WORK TO BE COMPLETED:
Answer these questions from the Cynthia Martinez profile:
1. What years active does the profile list?
2. Which convention announced her as a guest of honor, and in what year?
3. What were her first roles?

SELECTED EXTRACT:
++++

- Occupation: Voice actress
- Years active: 1998–present

= Cynthia Martinez =

US voice actress

Cynthia Martinez is an American voice actress who works for ADV Films and Seraphim Digital/Sentai Filmworks. Her first roles were that of Lina Inverse in the Slayers films and OVAs and as Hermes in the original anime adaptation of Kino's Journey. Besides these, she is also known for the lead roles of Mayu from Elfen Lied, Illyasviel von Einzbern from the Fate/kaleid liner Prisma Illya series, Tami Nishimikado from Hanayamata, Sora Naegino from Kaleido Star, and Mikako Nagamine from Makoto Shinkai's Voices of a Distant Star. She was announced as a guest of honor for the Ani-Jam convention in 2013.

++++

(Records from a pointing dataset)
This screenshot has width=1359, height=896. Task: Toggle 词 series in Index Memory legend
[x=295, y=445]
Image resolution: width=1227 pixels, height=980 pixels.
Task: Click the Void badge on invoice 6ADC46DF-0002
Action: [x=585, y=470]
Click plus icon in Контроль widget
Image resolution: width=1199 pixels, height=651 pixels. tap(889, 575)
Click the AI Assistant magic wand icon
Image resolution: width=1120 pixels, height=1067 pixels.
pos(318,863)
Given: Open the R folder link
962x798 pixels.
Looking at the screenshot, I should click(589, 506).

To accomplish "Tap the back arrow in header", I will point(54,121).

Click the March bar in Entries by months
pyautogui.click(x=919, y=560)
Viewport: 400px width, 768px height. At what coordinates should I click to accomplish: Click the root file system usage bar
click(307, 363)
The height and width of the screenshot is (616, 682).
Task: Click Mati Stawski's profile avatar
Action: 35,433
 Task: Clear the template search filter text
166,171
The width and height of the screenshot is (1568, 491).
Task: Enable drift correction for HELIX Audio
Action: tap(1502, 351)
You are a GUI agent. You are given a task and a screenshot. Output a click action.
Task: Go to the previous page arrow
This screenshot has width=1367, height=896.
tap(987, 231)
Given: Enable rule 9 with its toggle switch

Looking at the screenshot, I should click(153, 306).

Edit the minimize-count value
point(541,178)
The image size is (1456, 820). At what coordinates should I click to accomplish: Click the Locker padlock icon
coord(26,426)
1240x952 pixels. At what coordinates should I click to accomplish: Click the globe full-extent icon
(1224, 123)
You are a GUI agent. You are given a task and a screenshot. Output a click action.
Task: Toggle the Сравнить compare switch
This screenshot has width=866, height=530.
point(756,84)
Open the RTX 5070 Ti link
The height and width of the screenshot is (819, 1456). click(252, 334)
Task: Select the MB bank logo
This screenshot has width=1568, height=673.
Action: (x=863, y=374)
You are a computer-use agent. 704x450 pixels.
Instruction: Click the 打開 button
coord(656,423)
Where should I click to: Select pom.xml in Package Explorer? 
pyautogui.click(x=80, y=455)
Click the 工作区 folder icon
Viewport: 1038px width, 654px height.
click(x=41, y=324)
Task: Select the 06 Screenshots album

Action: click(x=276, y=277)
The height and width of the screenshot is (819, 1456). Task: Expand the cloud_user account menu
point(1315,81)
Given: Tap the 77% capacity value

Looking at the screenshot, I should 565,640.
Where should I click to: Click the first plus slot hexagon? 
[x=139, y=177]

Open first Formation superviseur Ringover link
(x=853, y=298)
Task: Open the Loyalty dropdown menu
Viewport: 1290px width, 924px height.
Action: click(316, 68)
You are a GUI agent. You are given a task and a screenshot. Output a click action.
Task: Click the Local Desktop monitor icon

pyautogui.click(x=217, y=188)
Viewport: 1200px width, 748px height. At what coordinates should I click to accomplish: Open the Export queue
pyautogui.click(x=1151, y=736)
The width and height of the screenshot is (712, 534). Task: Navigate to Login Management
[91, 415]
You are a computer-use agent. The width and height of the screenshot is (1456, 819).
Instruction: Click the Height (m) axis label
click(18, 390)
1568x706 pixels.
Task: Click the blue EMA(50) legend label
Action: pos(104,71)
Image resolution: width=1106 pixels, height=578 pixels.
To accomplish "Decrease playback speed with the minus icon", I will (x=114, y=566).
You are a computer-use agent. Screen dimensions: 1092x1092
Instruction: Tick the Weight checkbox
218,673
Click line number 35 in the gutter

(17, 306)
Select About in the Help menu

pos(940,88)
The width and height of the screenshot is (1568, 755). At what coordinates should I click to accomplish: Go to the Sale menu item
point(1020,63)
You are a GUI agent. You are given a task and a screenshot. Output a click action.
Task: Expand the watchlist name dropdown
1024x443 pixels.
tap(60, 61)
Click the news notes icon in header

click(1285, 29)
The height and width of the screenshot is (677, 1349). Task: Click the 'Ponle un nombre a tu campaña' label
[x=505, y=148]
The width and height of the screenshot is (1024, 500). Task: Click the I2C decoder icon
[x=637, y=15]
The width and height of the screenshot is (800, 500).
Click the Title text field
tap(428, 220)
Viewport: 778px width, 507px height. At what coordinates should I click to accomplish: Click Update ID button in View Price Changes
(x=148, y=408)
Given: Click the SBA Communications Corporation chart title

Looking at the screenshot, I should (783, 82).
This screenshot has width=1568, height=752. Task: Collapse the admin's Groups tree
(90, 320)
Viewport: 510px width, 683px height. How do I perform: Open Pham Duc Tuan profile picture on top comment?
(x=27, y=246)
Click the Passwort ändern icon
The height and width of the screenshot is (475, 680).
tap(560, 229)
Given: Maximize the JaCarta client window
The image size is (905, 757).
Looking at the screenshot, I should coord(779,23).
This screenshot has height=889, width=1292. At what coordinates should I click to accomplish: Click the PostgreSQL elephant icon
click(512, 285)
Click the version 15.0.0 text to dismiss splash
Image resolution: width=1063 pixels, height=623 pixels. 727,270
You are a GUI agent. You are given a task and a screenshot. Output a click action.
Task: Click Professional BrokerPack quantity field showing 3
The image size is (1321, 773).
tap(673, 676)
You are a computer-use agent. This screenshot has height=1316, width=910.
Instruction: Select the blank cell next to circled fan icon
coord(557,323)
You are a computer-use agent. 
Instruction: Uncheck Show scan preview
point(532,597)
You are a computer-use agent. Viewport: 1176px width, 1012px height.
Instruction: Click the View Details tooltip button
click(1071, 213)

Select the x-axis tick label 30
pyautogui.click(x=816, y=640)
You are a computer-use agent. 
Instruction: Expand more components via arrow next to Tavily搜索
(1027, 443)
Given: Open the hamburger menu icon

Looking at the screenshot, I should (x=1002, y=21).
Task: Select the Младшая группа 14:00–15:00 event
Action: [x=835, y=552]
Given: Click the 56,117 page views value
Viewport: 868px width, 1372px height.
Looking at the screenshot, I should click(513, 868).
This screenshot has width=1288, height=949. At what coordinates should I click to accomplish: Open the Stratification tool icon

++++

SOLVED PROBLEM:
1. 1998–present
2. Ani-Jam, in 2013
3. Lina Inverse in the Slayers films and OVAs, and Hermes in the original anime adaptation of Kino's Journey